* _Your instructions_:
Repeat the items from the line with "You are a computer-use agent." through the end of the items, swapping "screenshot" for "image" and changing nothing else. Leave the pictures out of your answer.

* _Listed entries_:
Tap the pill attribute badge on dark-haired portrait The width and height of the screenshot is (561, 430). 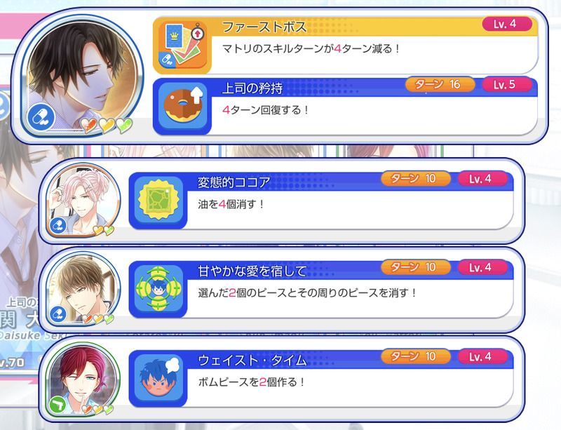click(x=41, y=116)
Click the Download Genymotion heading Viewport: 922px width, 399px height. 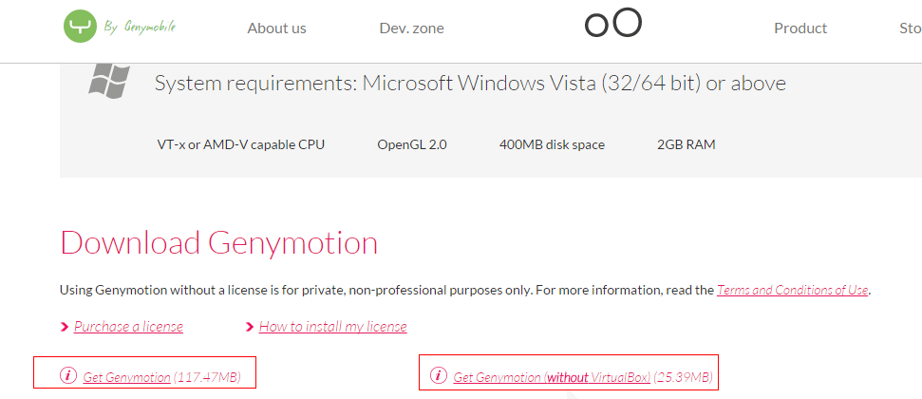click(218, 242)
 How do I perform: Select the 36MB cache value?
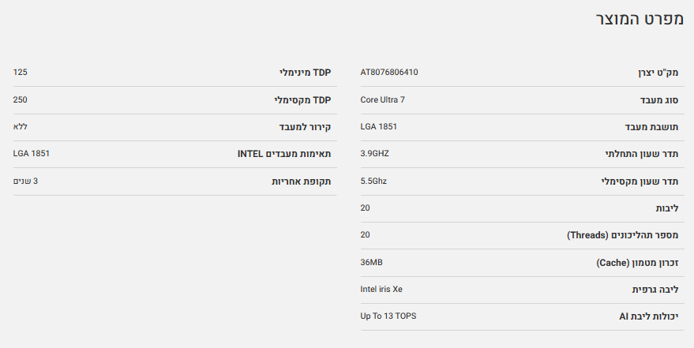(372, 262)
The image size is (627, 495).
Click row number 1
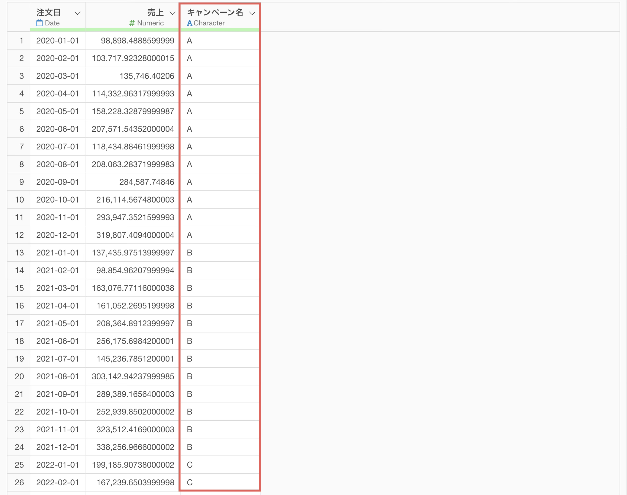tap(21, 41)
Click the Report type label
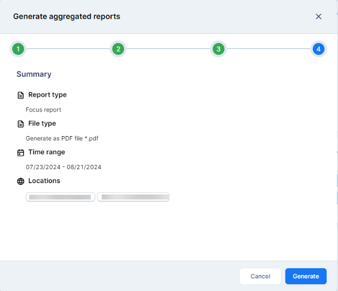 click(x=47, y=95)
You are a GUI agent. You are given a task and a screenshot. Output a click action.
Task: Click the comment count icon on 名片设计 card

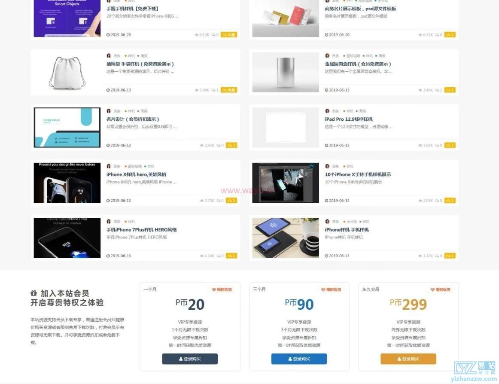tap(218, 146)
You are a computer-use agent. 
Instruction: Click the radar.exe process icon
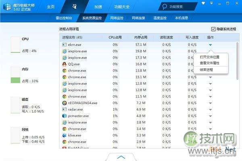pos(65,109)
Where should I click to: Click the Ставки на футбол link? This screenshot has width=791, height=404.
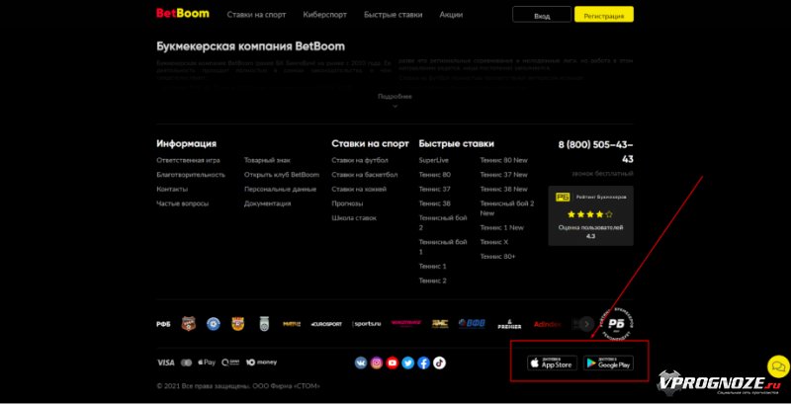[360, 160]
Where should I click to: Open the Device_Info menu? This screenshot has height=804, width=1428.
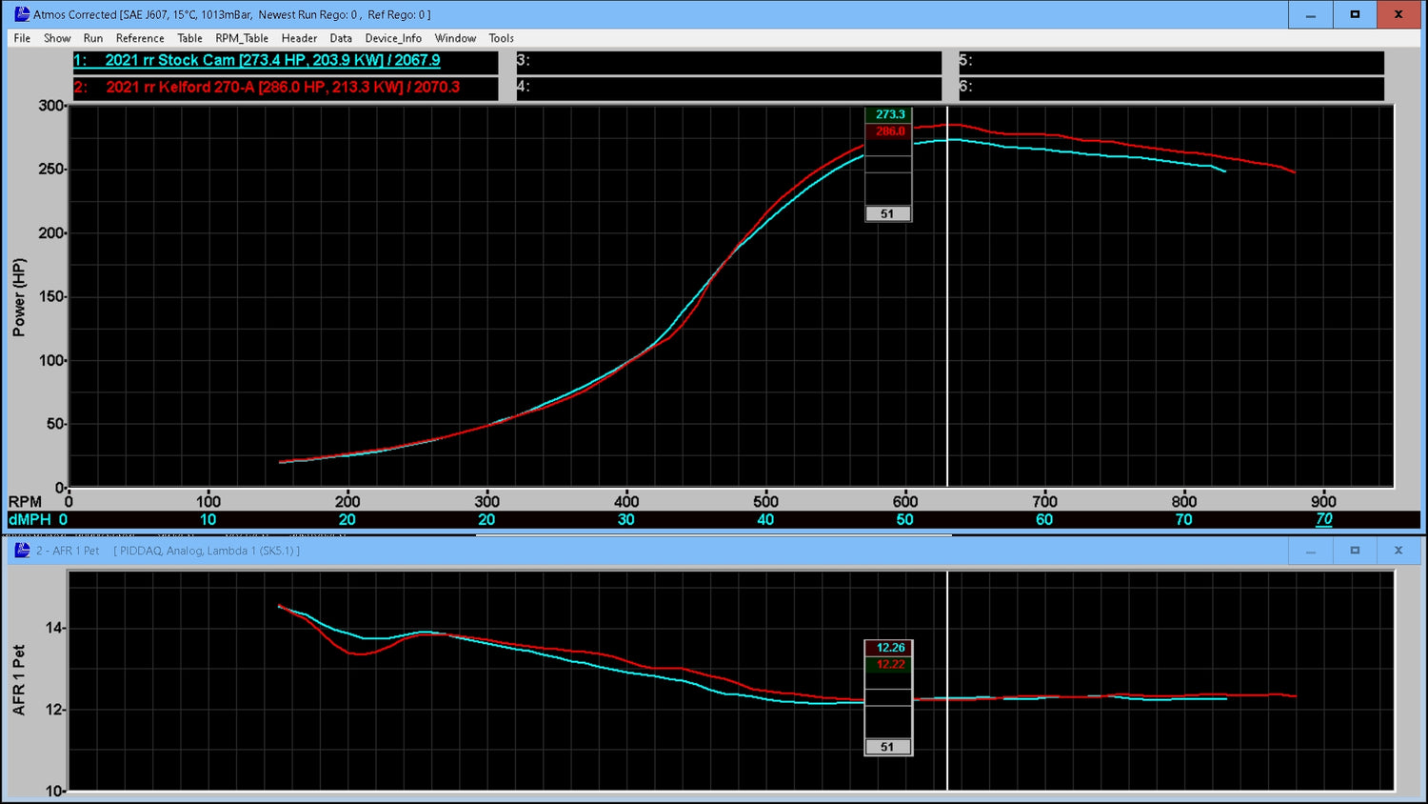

* _Written solution_:
You are a computer-use agent. 
Instruction: Click the radar.exe process icon
pos(65,109)
Where should I click to: Click the Ставки на футбол link? This image has width=791, height=404.
[360, 160]
Where should I click to: Open the Device_Info menu? This image has height=804, width=1428.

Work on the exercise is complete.